#### Article

##############################

Landmark Court Rulings: Trump’s Novel IEEPA Tariffs Invalidated, Appeal Filed, and Stay Granted
On May 28, a three-judge panel on the US Court of International Trade (CIT) issued a landmark ruling in V.O.S. Selections, Inc. et al. v. United States of America et al. and The State of Oregon et al. v. United States Department of Homeland Security et al.
The decision permanently enjoined the tariffs imposed by President Trump pursuant to the International Emergency Economic Powers Act (IEEPA), (i.e., the IEEPA Fentanyl tariffs imposed on Canada, Mexico, and China and the IEEPA reciprocal/universal tariffs imposed globally, with certain exceptions). The reasoning underlying the CIT’s decision may have far reaching implications for US importers of goods who have been navigating the plethora of tariffs imposed to date under Trump’s second term, as well as the foreign and domestic manufacturers, suppliers, and distributors with a nexus to such US imports.
At a high-level, in a lengthy decision, the CIT held that the reciprocal tariffs imposed by Trump under the IEEPA exceeded the authority granted to the Executive Branch. The court further found that the IEEPA tariffs imposed on goods from China, Canada, and Mexico to address fentanyl and immigration concerns were also improper as they do not properly address those national security concerns.
According to the CIT ruling, the government must rescind IEEPA tariffs by June 7, within 10 calendar days of the court’s decision. The government has already filed a notice of appeal with the US Court of Appeals for the Federal Circuit (CAFC). The government has also filed a motion to stay the injunction. The Federal Circuit Court of Appeals issued an order granting an immediate administrative stay of the CIT ruling on May 29. This means that IEEPA duties will continue to be collected at least until mid-June, when a decision regarding a longer stay of the CIT’s ruling will be made.

##############################

#### Data block
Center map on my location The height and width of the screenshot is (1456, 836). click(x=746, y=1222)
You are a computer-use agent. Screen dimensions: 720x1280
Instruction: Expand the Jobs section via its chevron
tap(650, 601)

##############################

#### Written problem
Answer these about the tariff ruling article:
1. On what date did the three-judge CIT panel issue its ruling?
2. By what date must the government rescind the IEEPA tariffs?
3. Which court granted an immediate administrative stay of the CIT ruling?
The listing has nothing to do with the article.

#### Solved problem
1. May 28
2. June 7
3. The US Court of Appeals for the Federal Circuit (CAFC)